Phase-resolved imaging of coherent phonon-magnon coupling

TL;DR

This paper demonstrates phase-resolved optical imaging of coherent spin wave excitation by surface acoustic waves via magnetoelastic coupling in a layered material system.

Contribution

It introduces a phase-resolved optical method to directly image and analyze coherent spin wave excitation driven by surface acoustic waves.

Findings

Successful direct imaging of resonant spin wave excitation

Clear separation of SAW and SW signals using polarization dependence

Confirmation of coherent coupling between surface acoustic waves and spin waves

Abstract

We use a direct phase-resolved optical technique to study the coherence of spin waves (SWs) that are driven by surface acoustic waves (SAWs) via resonant magnetoelastic coupling.

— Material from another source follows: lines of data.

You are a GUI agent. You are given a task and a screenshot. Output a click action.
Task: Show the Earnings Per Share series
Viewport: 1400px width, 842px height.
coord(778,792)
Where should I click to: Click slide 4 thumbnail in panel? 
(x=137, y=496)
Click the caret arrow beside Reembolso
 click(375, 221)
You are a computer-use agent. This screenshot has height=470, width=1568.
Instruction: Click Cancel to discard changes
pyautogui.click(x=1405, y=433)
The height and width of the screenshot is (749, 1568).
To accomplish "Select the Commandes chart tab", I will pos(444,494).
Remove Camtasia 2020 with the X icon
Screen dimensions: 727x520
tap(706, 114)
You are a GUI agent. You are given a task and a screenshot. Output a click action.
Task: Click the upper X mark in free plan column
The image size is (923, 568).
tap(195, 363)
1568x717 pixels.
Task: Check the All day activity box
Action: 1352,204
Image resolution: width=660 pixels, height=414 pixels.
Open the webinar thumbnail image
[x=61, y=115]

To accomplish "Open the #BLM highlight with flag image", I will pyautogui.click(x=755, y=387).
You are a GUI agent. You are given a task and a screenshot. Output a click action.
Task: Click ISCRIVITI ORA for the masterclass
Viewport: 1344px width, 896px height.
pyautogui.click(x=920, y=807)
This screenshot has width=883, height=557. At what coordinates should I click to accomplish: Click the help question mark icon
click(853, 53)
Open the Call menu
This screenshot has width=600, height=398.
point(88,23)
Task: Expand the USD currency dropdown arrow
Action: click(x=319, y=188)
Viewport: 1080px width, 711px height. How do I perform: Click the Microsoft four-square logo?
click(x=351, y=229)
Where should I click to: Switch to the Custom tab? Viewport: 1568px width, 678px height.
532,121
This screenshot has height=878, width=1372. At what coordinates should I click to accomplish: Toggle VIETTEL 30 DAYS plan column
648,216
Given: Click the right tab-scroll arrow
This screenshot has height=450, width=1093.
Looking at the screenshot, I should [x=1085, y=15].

For this, we employ a piezoelectric lithium tantalate (LiTaO$_{3}$) substrate, equipped with micropatterned interdigital transducers for SAW excitation, which interact with SWs in a 5 nm thin and 20 $\mu$m wide Co$_{40}$Fe$_{40}$B$_{20}$-waveguide. We detect the SAW and the SW using a phase-locked micro-focused optical polarization detection experiment and use the characteristic polarization dependence to separate the SAW and SW signals. Our measurements directly image the resonant and coherent excitation of the SW by the SAW.